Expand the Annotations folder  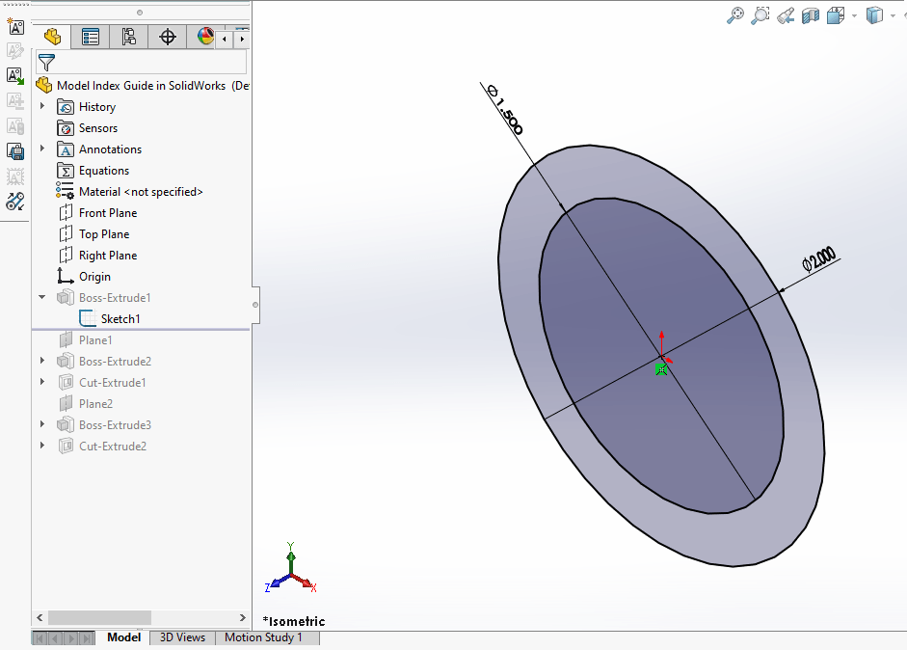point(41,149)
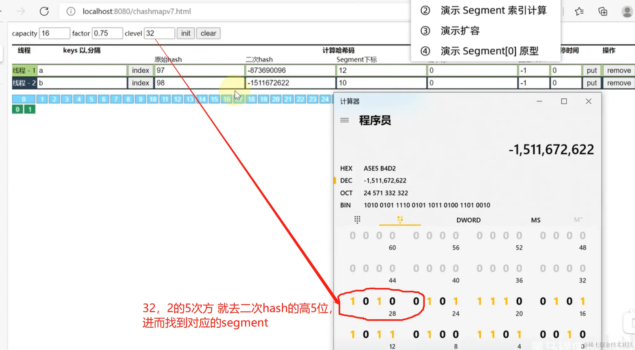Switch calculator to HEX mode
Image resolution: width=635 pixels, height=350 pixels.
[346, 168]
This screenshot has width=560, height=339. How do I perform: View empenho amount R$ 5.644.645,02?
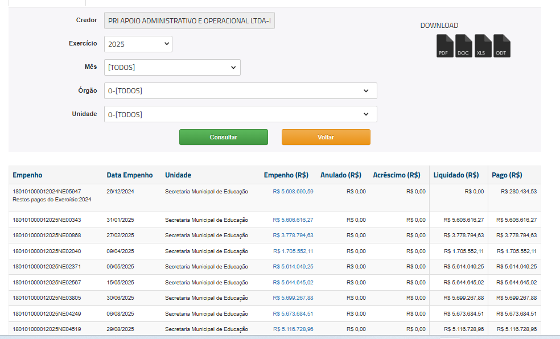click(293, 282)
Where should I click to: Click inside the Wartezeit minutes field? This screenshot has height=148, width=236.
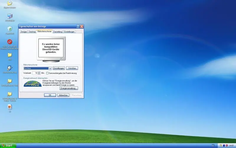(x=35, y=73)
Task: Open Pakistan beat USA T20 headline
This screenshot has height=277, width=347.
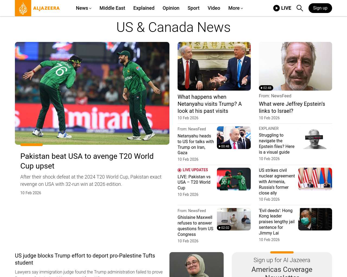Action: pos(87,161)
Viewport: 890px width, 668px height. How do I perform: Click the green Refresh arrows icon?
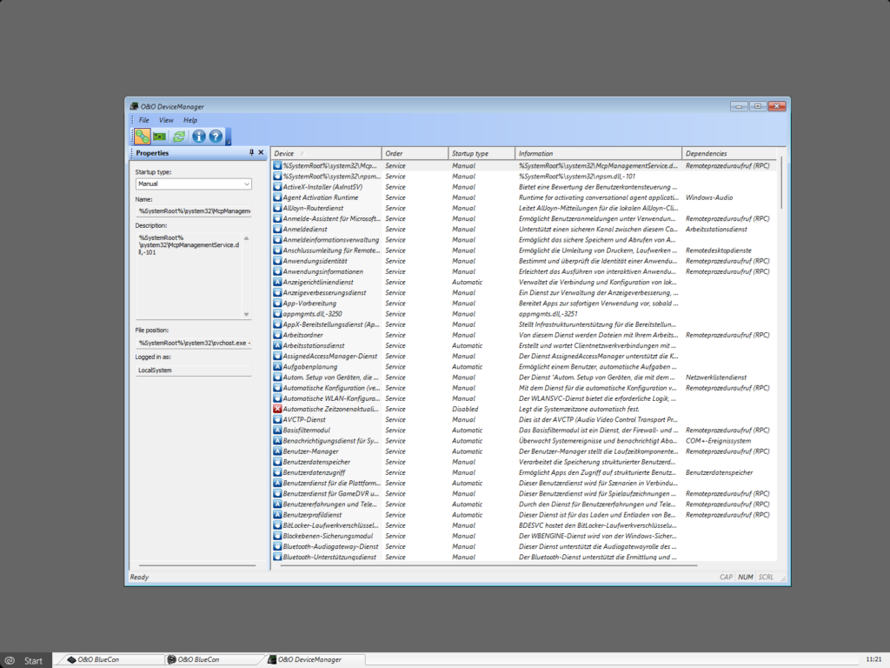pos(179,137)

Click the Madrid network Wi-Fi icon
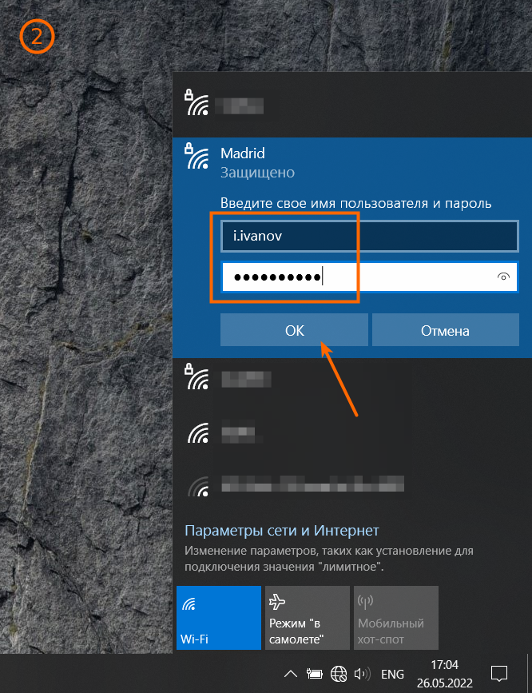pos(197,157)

...

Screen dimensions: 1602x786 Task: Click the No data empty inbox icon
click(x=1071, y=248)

* * *

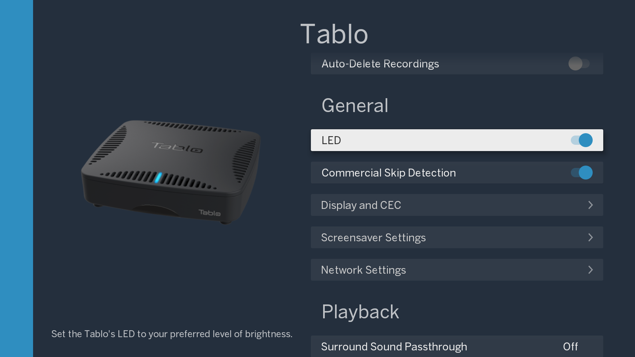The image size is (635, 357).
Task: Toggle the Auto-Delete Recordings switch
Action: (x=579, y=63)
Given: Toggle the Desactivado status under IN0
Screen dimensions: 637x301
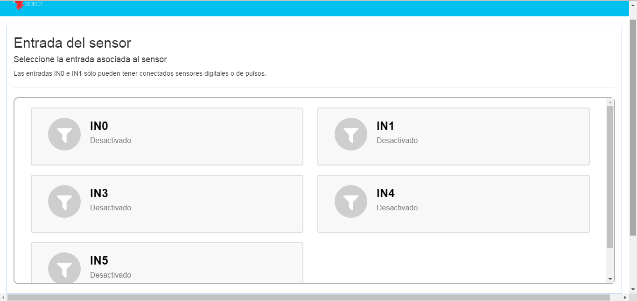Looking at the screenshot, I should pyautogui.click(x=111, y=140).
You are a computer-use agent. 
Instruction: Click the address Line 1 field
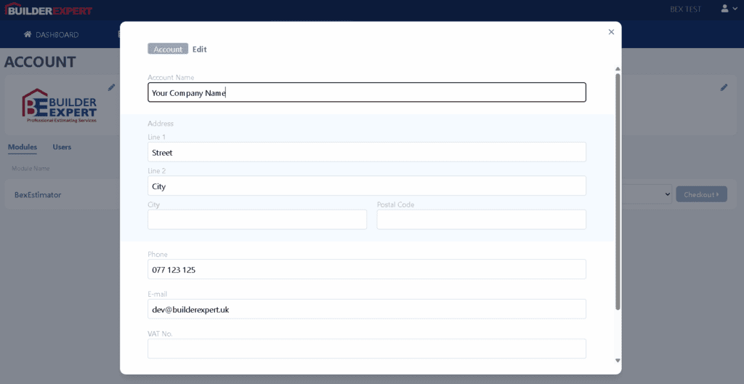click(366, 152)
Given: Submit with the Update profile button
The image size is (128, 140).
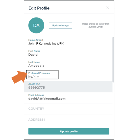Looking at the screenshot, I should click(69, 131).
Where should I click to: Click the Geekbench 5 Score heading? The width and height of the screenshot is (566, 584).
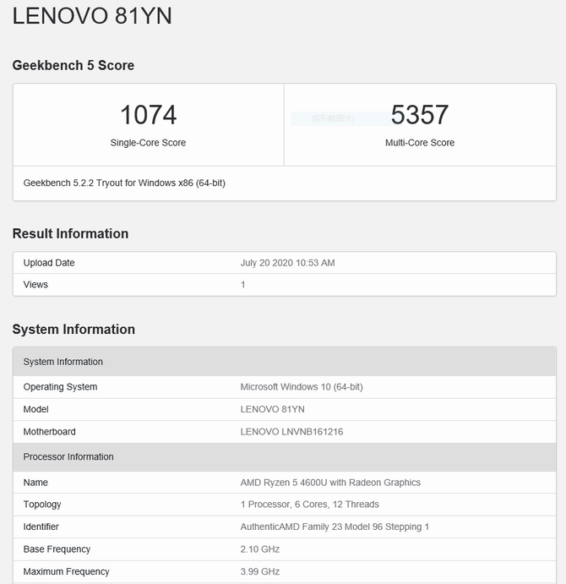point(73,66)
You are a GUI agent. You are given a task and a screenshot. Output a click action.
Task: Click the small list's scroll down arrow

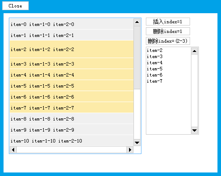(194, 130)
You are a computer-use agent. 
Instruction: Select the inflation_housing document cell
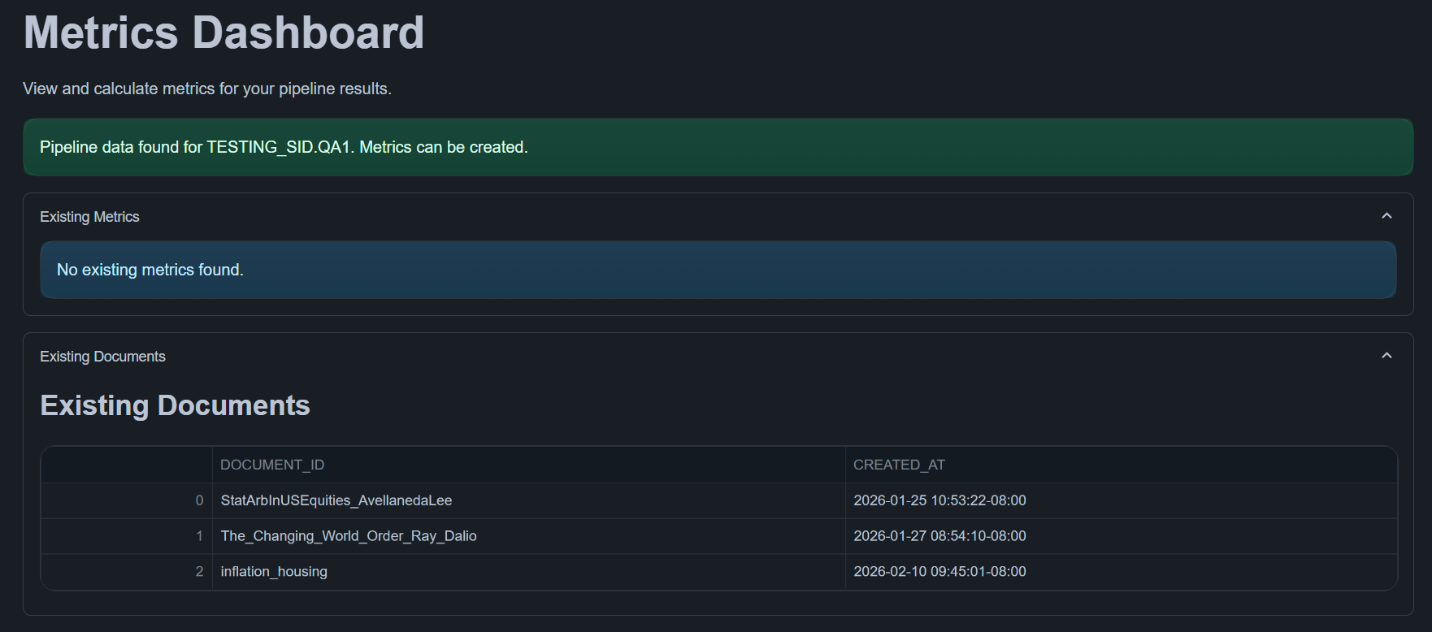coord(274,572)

» **Exercise**: Arrange the material as a Markdown table with the columns Row and Text, one numbered row per line. Start at the line that contains "Given: Submit with the Update profile button", stop after the line that contains "coord(274,572)", skip blank lines, and leave the pictures out.

» **Worked answer**:
| Row | Text |
|---|---|
| 1 | Given: Submit with the Update profile button |
| 2 | The image size is (128, 140). |
| 3 | Looking at the screenshot, I should click(69, 131). |
| 4 | Where should I click to: Click the Geekbench 5 Score heading? The width and height of the screenshot is (566, 584). |
| 5 | point(73,66) |
| 6 | You are a GUI agent. You are given a task and a screenshot. Output a click action. |
| 7 | Task: Click the small list's scroll down arrow |
| 8 | (194, 130) |
| 9 | You are a computer-use agent.  |
| 10 | Instruction: Select the inflation_housing document cell |
| 11 | coord(274,572) |